O mecanismo de recolhimento automático de impostos conhecido como split payment não estará operacional em janeiro de 2027, data marcada para o início oficial da cobrança efetiva da Contribuição sobre Bens e Serviços (CBS) e do Imposto sobre Bens e Serviços (IBS). A determinação foi confirmada pelo Comitê Gestor do IBS (CGIBS) após deliberação em São Paulo, evidenciando que a complexidade tecnológica da ferramenta exigirá um prazo estendido para testes e integração sistêmica.
A decisão de postergar a disponibilização imediata da tecnologia atende a uma demanda direta das instituições financeiras. Os bancos e operadores de meios de pagamento pontuaram que precisam de um período adicional para realizar as adaptações necessárias em suas estruturas de processamento de dados e transações, assegurando a estabilidade operacional antes que o sistema entre em larga escala no mercado nacional.
Como funcionará a tecnologia de retenção na fonte
O split payment foi idealizado com o propósito de fatiar o valor de uma transação comercial no exato momento em que o pagamento é efetuado pelo consumidor. Por meio dessa engenharia financeira, o sistema identifica automaticamente a fatia correspondente aos novos tributos federais, estaduais e municipais, repassando esses recursos diretamente aos cofres públicos, enquanto o estabelecimento comercial recebe apenas o montante líquido correspondente à venda.
Essa dinâmica faz parte da reformulação estrutural da tributação sobre o consumo no país, que substitui gradualmente antigos encargos por dois eixos centrais: a CBS, de jurisdição federal, e o IBS, gerido de forma compartilhada por estados e municípios por meio do comitê gestor. A criação desse modelo busca mitigar a sonegação fiscal e simplificar a relação entre o contribuinte e o fisco, mas esbarra em desafios de integração entre redes de cartões, softwares de gestão empresarial e os órgãos governamentais.
Diante desse cenário, a introdução do split payment ocorrerá de maneira gradual. Em uma primeira fase, o uso da ferramenta será facultativo e voltado prioritariamente a operações realizadas entre pessoas jurídicas (B2B), permitindo que o mercado absorva a tecnologia sem riscos de interrupção nas transações cotidianas do varejo e da indústria.

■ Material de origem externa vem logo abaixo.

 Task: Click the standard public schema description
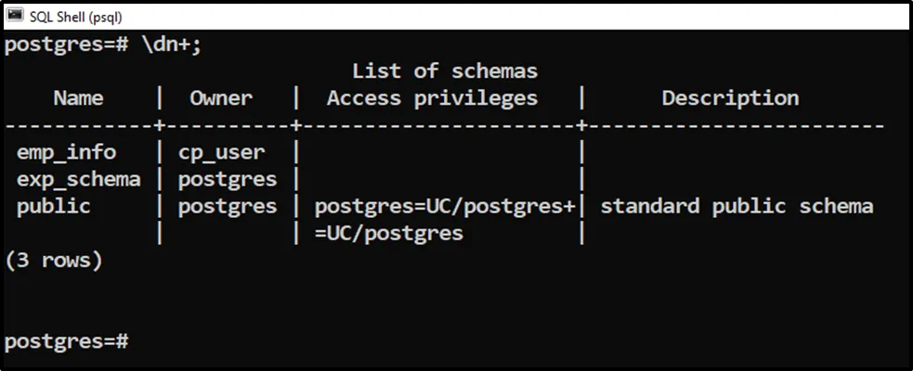(736, 206)
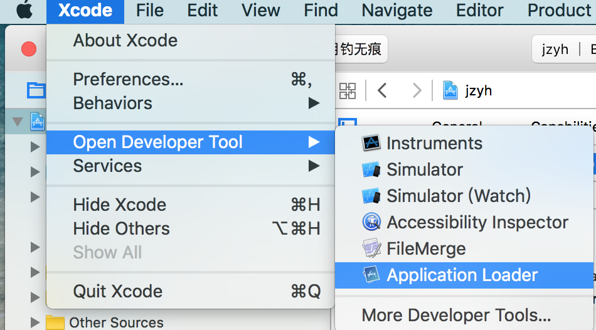The width and height of the screenshot is (596, 330).
Task: Collapse the project root disclosure triangle
Action: coord(17,121)
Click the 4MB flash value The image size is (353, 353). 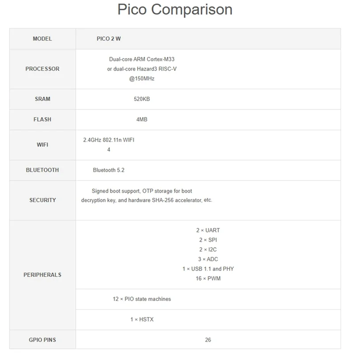tap(142, 120)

Alternativas para a transição em 2027
Com a ausência do mecanismo automático na largada do novo sistema, o planejamento das corporações precisará ser ajustado. Uma das principais alternativas regulamentadas para suprir essa lacuna inicial é o chamado Recolhimento pelo Adquirente (RAD).
Nesta modalidade provisória, a responsabilidade pelo recolhimento do imposto incidente sobre a operação passa para o comprador ou intermediador financeiro, desonerando o fornecedor do pagamento imediato no ato da emissão do documento fiscal. O crédito tributário correspondente é validado de forma automatizada conforme as diretrizes do novo marco legal, e o vendedor obtém o valor da transação já descontado da alíquota devida.
Assim como previsto para o split payment em sua etapa de estreia, o RAD terá adesão opcional. A medida visa garantir flexibilidade durante o período de transição da reforma, permitindo que as empresas ajustem seus fluxos de caixa e mantenham a previsibilidade financeira enquanto os sistemas definitivos de arrecadação ganham maturidade técnica.
Cronograma e adaptação corporativa
Embora a automação completa sofra atrasos, o cronograma geral da transição tributária segue inalterado. As empresas já vêm lidando com obrigações acessórias desde o ano anterior, período em que os documentos fiscais eletrônicos passaram a incorporar campos informativos com alíquotas-teste para aferir o impacto dos novos tributos sem gerar exigibilidade financeira imediata.
A partir de 2027, a CBS assume o lugar de PIS e Cofins, ao passo que o IBS inicia a substituição progressiva do ICMS e do ISS, num processo que se estenderá até 2032. O acompanhamento rigoroso da emissão de notas fiscais permanece como prioridade para evitar inconsistências contábeis durante essa fase de adaptação regulatória.